The Netherlands is in the first phase of a gas crisis, according to Jetten, which has prompted the government to initiate its Gas Protection and Recovery Plan.
Netherlands Minister for Climate and Energy Rob Jetten after the weekly Council of Ministers at the Binnenhof in The Hague on April 22, 2022. (Bart Maat/ANP/AFP via Getty Images)
Jetten said the overall aim of removing the restrictions on coal-fired power stations is to fill gas storage facilities across the Netherlands with more than had previously been agreed by Europe to ensure that plenty of gas is saved ahead of the winter.
The Netherlands capped its coal-fired power plant production at just 35 percent of capacity as it seeks to transition away from higher carbon dioxide emissions to clearer energy.
Its removal of the cap on coal-fired energy production is expected to save 2 billion cubic meters (bcm) of gas use per year but Jetten noted that the Netherlands would still meet its 2030 climate goals, which included phasing out its last four coal-fired power plants by 2030.
The Dutch cabinet will announce additional measures aimed at reducing the extra CO2 to offset emissions from coal-fired power stations in the near future.
In the short-term, officials are working on a “temporary gas-saving tender that will give large gas consumers a financial incentive to reduce their gas consumption,” Jetten said.
Back in May Russia’s Gazprom cut off gas supplies to Dutch gas trader GasTerra after it had failed to pay for deliveries in Russian rubles as requested by Russian President Vladimir Putin in March.
That decision means Gazprom will not deliver some 2 billion cubic meters of gas to the Netherlands between now through Oct. 1, when its contract with GasTerra was set to end. However, Jetten stressed on Monday that there was currently no shortage of gas in the Netherlands.
“There are currently no acute gas shortages in the Netherlands, but the declining gas supplies could have consequences,” the climate and energy minister said.
“With the declaration of the first level of a gas crisis, gas companies must provide additional detailed information on current gas supplies and stocks on a daily basis. This will enable the government to monitor the gas market even more closely and immediately take additional measures if the situation so requires.”

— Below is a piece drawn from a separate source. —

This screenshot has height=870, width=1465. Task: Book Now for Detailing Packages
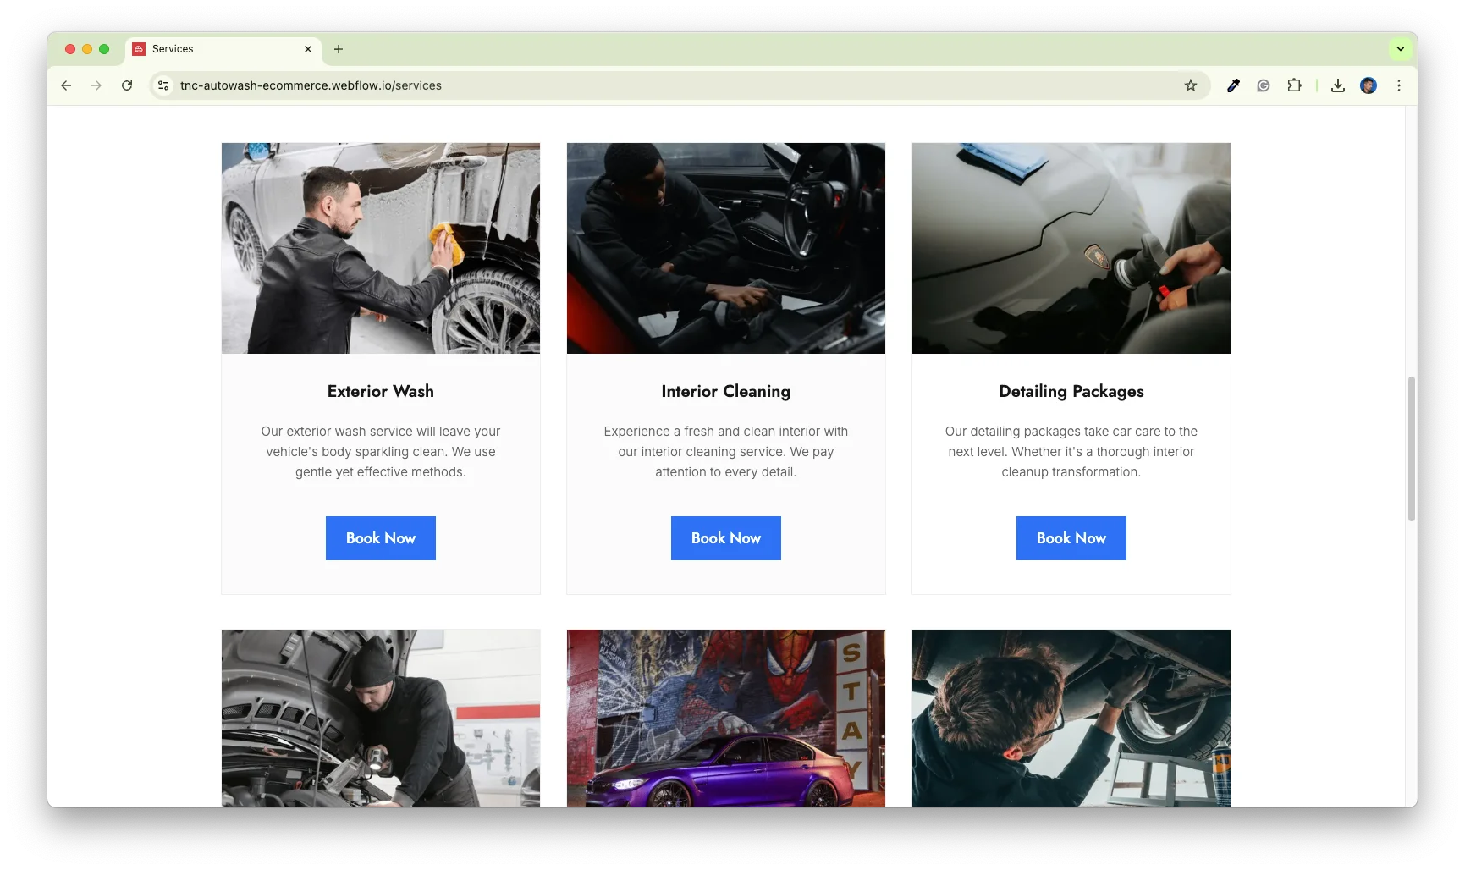coord(1071,538)
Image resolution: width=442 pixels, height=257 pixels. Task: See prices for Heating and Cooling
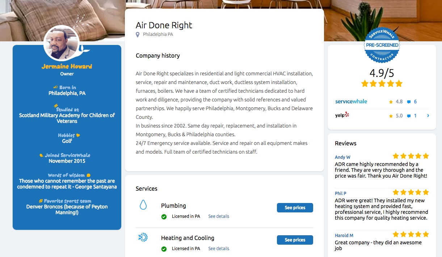click(x=295, y=240)
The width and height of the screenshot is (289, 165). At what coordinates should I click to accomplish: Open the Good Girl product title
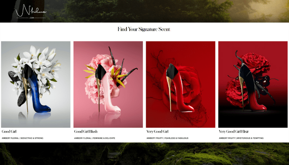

The latest decision by the Dutch government comes just a day after Germany’s economy minister Robert Habeck said that the country will limit the use of natural gas for electricity production and instead increase coal burning to compensate. The move comes amid decreased supplies from Russia and fears over potential shortages.
Elsewhere on Monday, the Dutch government also announced plans to produce 2.8 billion bcm of gas from the Groningen gas field in the year ending October 2023, scaling back on the 4.5 bcm in the current production year.
“Due to the uncertain geopolitical developments, State Secretary Vijlbrief has decided not to close any wells definitively this year,” the government said.